§ Instructions to follow
Starting from the first line below, repeat the data exactly through to the last.

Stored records

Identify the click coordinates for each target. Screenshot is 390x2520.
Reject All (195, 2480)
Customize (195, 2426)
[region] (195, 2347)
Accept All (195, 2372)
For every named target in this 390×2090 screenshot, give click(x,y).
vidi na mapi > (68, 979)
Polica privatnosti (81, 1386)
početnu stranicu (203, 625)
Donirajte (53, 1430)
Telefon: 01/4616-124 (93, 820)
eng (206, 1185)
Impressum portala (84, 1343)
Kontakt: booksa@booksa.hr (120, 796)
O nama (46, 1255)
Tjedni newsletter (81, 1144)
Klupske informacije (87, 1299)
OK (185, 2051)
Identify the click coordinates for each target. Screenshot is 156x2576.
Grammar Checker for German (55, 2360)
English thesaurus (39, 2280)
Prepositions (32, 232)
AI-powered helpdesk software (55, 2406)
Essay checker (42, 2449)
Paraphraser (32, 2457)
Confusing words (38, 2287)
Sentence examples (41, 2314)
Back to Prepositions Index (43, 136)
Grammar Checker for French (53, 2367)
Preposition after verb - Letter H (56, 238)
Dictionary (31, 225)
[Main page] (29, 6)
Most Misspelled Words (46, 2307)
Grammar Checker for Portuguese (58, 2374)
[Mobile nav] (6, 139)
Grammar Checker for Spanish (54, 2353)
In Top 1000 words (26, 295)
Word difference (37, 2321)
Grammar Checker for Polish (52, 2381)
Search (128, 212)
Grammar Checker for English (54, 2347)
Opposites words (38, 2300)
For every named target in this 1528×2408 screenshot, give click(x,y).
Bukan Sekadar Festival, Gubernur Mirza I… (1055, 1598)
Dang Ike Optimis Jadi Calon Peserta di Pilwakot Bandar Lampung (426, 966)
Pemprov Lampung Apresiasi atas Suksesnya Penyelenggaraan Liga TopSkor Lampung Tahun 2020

§ Problem solution
Identify the click coordinates for each target. Screenshot is 390x2520.
Reject All (195, 2480)
Customize (195, 2426)
[region] (195, 2347)
Accept All (195, 2372)
For every named target in this 390×2090 screenshot, give click(x,y).
vidi na mapi > (68, 979)
Polica privatnosti (81, 1386)
početnu stranicu (203, 625)
Donirajte (53, 1430)
Telefon: 01/4616-124 (93, 820)
eng (206, 1185)
Impressum portala (84, 1343)
Kontakt: booksa@booksa.hr (120, 796)
O nama (46, 1255)
Tjedni newsletter (81, 1144)
Klupske informacije (87, 1299)
OK (185, 2051)
Identify the click coordinates for each target. Screenshot is 156x2576.
Grammar Checker for German (55, 2360)
English thesaurus (39, 2280)
Prepositions (32, 232)
AI-powered helpdesk software (55, 2406)
Essay checker (42, 2449)
Paraphraser (32, 2457)
Confusing words (38, 2287)
Sentence examples (41, 2314)
Back to Prepositions Index (43, 136)
Grammar Checker for French (53, 2367)
Preposition after verb - Letter H (56, 238)
Dictionary (31, 225)
[Main page] (29, 6)
Most Misspelled Words (46, 2307)
Grammar Checker for Portuguese (58, 2374)
[Mobile nav] (6, 139)
Grammar Checker for Spanish (54, 2353)
In Top 1000 words (26, 295)
Word difference (37, 2321)
Grammar Checker for Polish (52, 2381)
Search (128, 212)
Grammar Checker for English (54, 2347)
Opposites words (38, 2300)
For every named target in this 1528×2408 screenshot, give click(x,y).
Bukan Sekadar Festival, Gubernur Mirza I… (1055, 1598)
Dang Ike Optimis Jadi Calon Peserta di Pilwakot Bandar Lampung (426, 966)
Pemprov Lampung Apresiasi atas Suksesnya Penyelenggaraan Liga TopSkor Lampung Tahun 2020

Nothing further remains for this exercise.